On Saturday January 26, I attended the Gun Safety Town Hall held in the Washington Street Community Center of Denver. I’ll admit I approached with trepidation, into the belly as it were.
The anti-gun lobby is flush with cash and it shows. They can hire expert IT types to exploit social media and develop catchy websites, and they can afford big vehicles with custom paint jobs. My RSVP invitation was seamlessly handled through Eventbrite.
To enter the venue, I had to pass through unarmed security using wand metal detectors. Inside I couldn’t tell who were event sponsors or volunteers because they all wore identical flashy badges. Video cameras flanked the stage, complete with a big banner. About a hundred and fifty or so from the public filed in to occupy the rows of folding chairs arranged in the main meeting room. The crowd included the usual suspects: a few middle-aged women in MDA or Cease Fire Colorado t-shirts. One man wore a Parkland High School t-shirt, although I never found out if he hailed from there or wore it out of solidarity.
The event was moderated by a rep from the Giffords: Courage to Fight Gun Violence, who shared the dais with an anti-gun writer from New York City, someone from Tom’s Shoes (who was footing the bill, pun intended), Congressman Joe Neguse from Colorado, and Tom Mauser. The town hall began with the speakers discussing mass shooting to include the usual hate speech against the NRA.
The actual point of the town hall was to drum up support for HR 8, the new bill for expanded background checks, advertised as needed to close the infamous gun-show loophole, because as you all know, as we were told, any Colorado resident can simply drive to New Mexico or Wyoming and buy a gun, no questions asked. Ignoring of course that such an act is already a violation of federal law.
The town hall was scheduled to last an hour and at the halfway point, the public was invited to approach a microphone and share. One young woman said she was a Parkland survivor. A couple of older speakers expressed their gratitude for the campaign’s effort to end gun violence. A young man said he was from New Hampshire and rambled on about that state’s proliferation of guns, but I couldn’t tell if he was anti- or pro-gun.

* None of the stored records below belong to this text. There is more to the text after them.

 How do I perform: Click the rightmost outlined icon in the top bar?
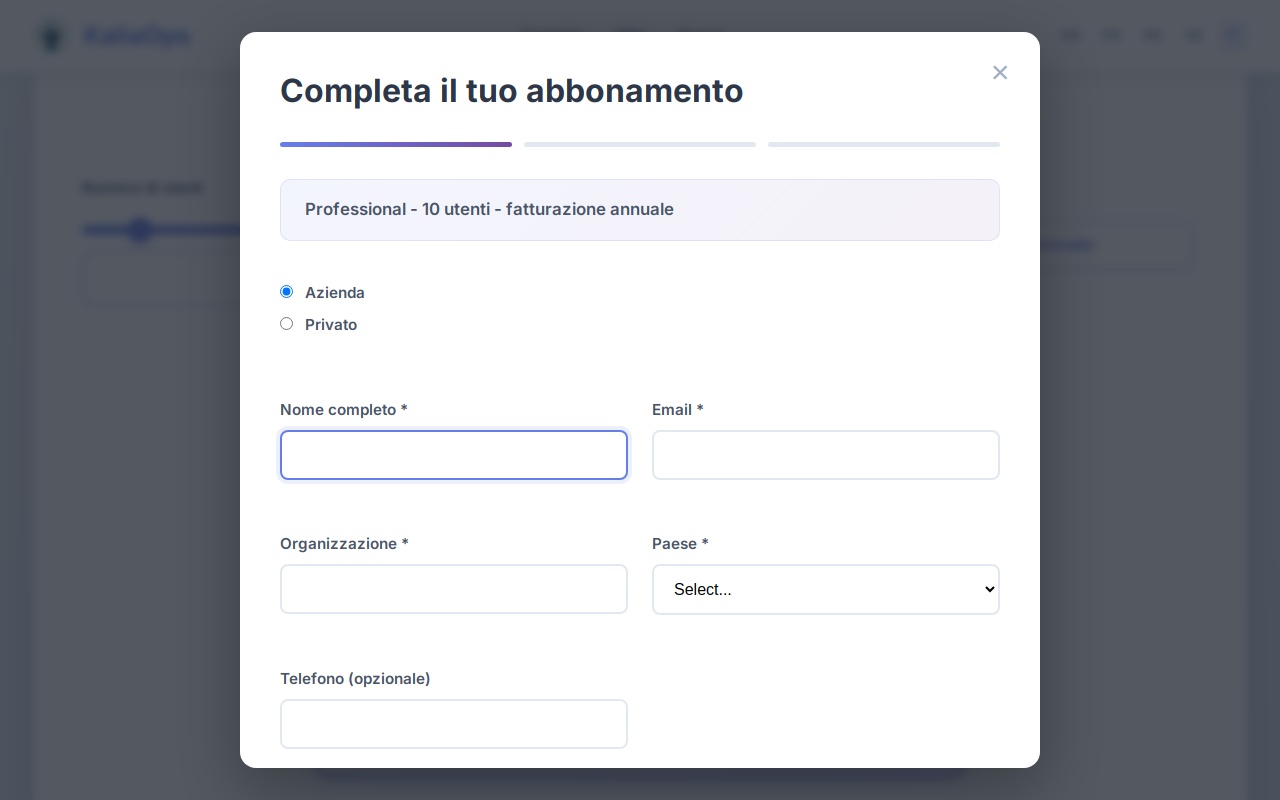point(1232,35)
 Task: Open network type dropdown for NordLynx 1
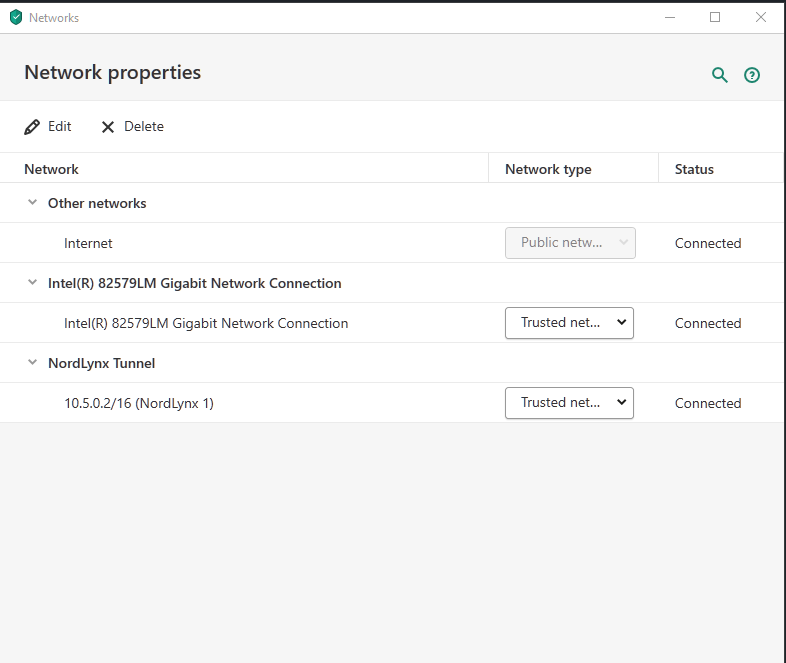[x=569, y=403]
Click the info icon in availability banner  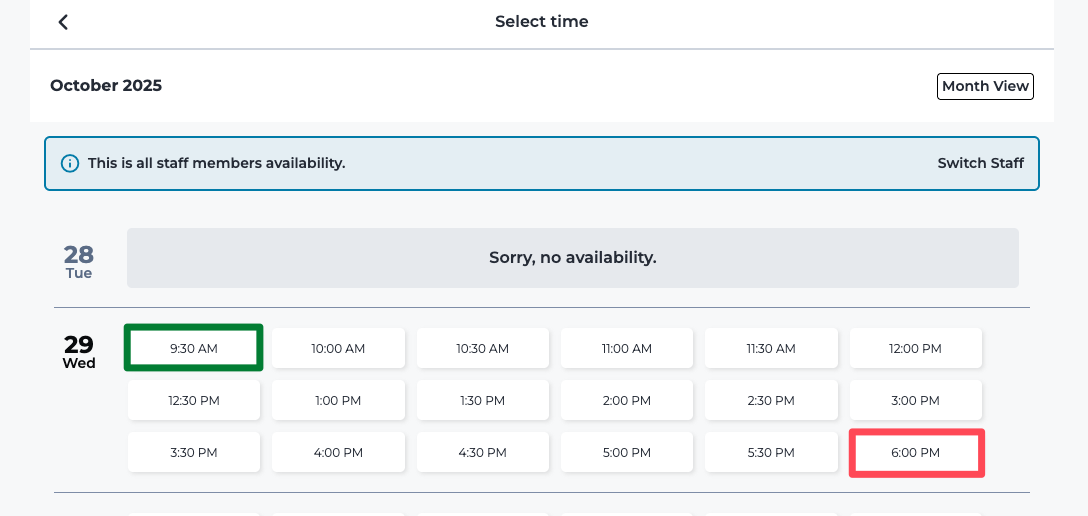(70, 163)
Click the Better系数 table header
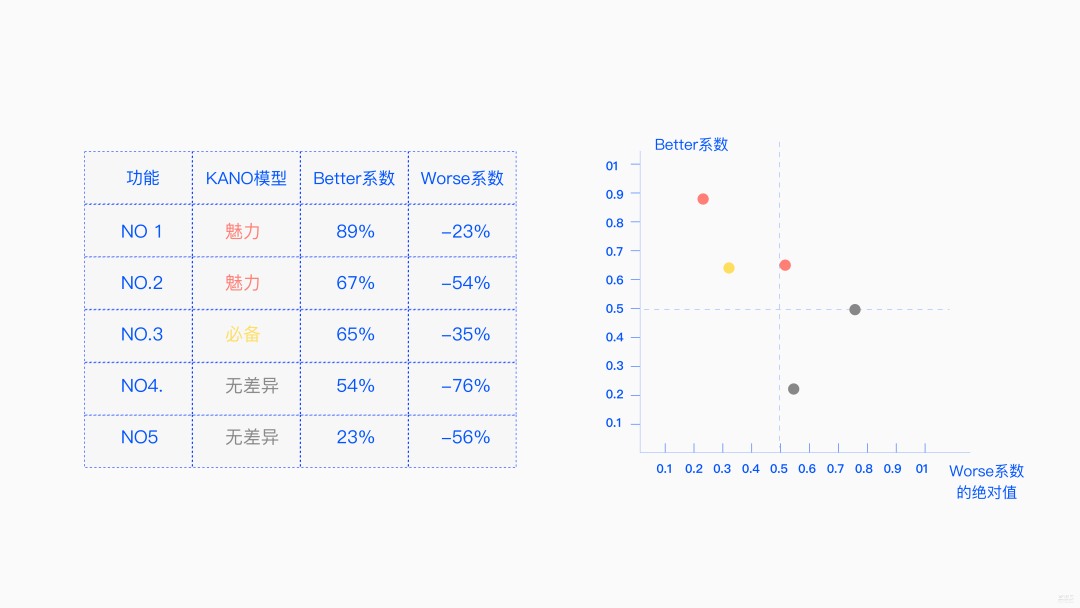1080x608 pixels. (x=354, y=178)
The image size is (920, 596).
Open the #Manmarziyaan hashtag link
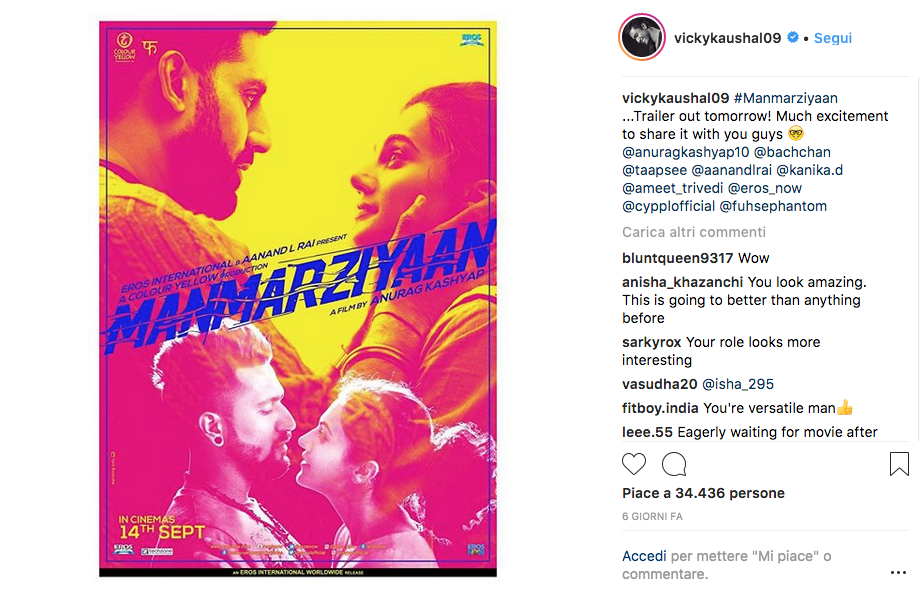pos(786,98)
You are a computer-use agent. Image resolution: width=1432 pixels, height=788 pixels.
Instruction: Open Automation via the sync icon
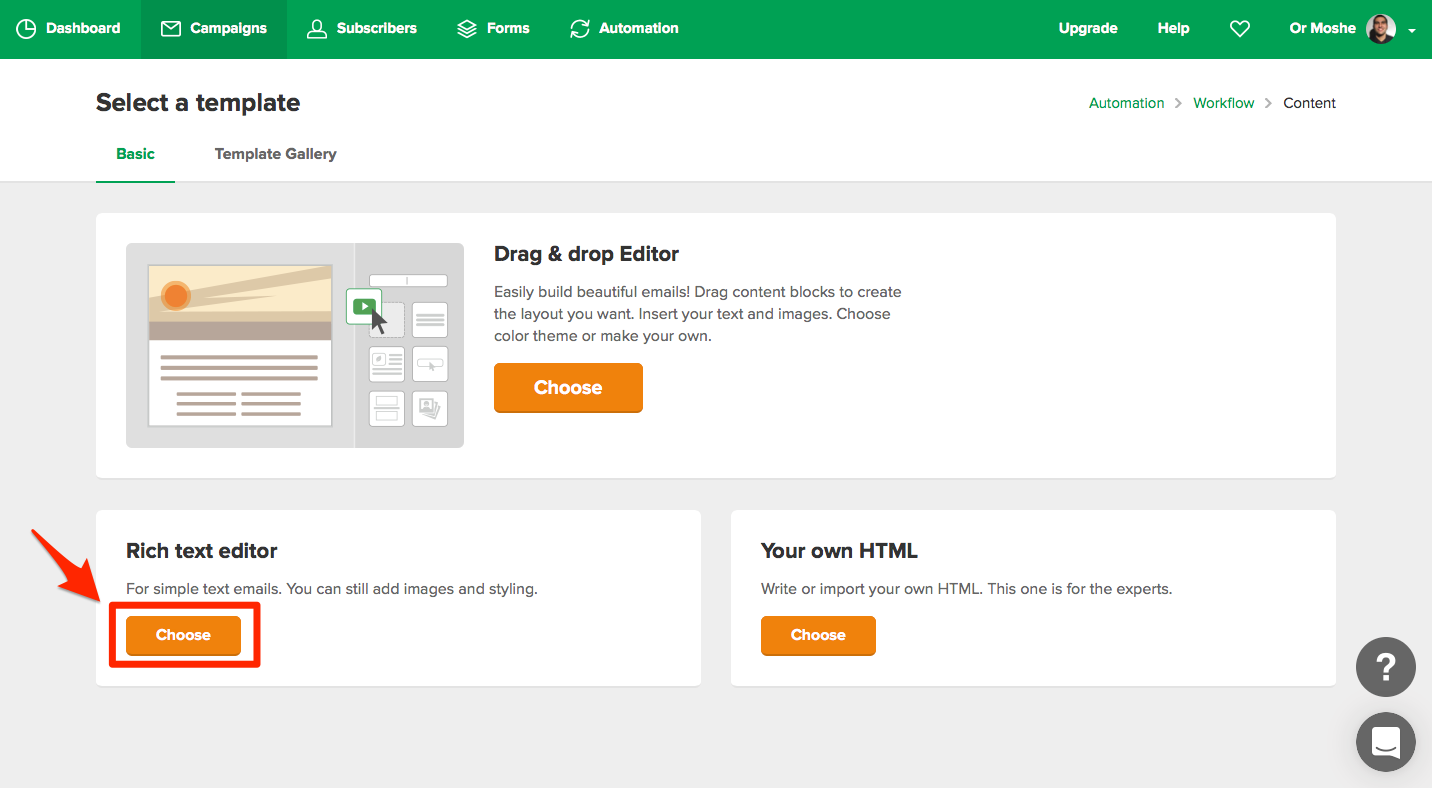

Finally it was my turn. My question was that since both the DOJ and the FBI have established a direct correlation between drug trafficking and gun violence, how come the Giffords campaign, or MDA, or Everytown for Gun Safety, or any of the prevent-gun-violence groups do not once mention drug trafficking as responsible for gun violence?
I could tell my question blind-sided them. The only one who answered was the woman from the Giffords campaign, who said that they are focused on gun violence, not drug trafficking. My rebuttal was that even the CDC concludes that the highest risk factor for homicides, especially those with guns, is drug trafficking. I stressed that the anti-gun people were ignoring one of the biggest causes of gun violence. Though I went way over my three-minute time limit, the brief back-and-forth exposed a gaping hole in their agenda.
After the meeting, I did attempt to debate HR 8 with the woman from the Giffords campaign, but she wouldn’t let the facts interfere with her talking points. She’s paid big bucks to toe the company line, not acknowledge the truth or promote effective policy that provides for public safety.
Interestingly, on my way out, one of the event’s African-American volunteers, a big man named Stevon, congratulated me for my comments. Before the town hall, he had brought up the same points, which were summarily dismissed.
So what did I learn?
ONE: these public venues are a great opportunity to make our case. Unlike in social media or through the news outlets, the anti-gunners can’t easily delete our comments. They have to respond.
TWO: focus on an issue that exposes the weaknesses of their agenda. What I noted at this town hall but didn’t mention was that they got everyone stirred up over mass shootings, then segued into expanded background checks even though they admitted that these checks wouldn’t stop mass shootings. It was a bait-and-switch that needed to be spot lighted.
THREE: we can’t rant about rights because that gets little traction with this crowd. You have to call them out on their failures to address the big problems stoking gun violence such as drug trafficking, gangs, and incompetent bureaucrats. Use government sources such as the DOJ, FBI, and CDC to back you up.
FOUR: we must actively engage the various communities to make our case. For example, meet with communities of color to explain that since less than one percent of violent criminals get their guns from a gun show, and more than forty percent get their guns through the black market, then why are we wasting time on expanded background checks to close the gun show loophole? Emphasize that when the local government and the police pursue effective programs that address violent crime, as opposed to gun control, then homicides decrease and as a result we get safer communities.
FIVE: meet with our legislators and make our case. Make them explain why they endorse flawed proposals while ignoring effective policy.
Preserving our Second Amendment rights will take work, but we have truth and reality on our side.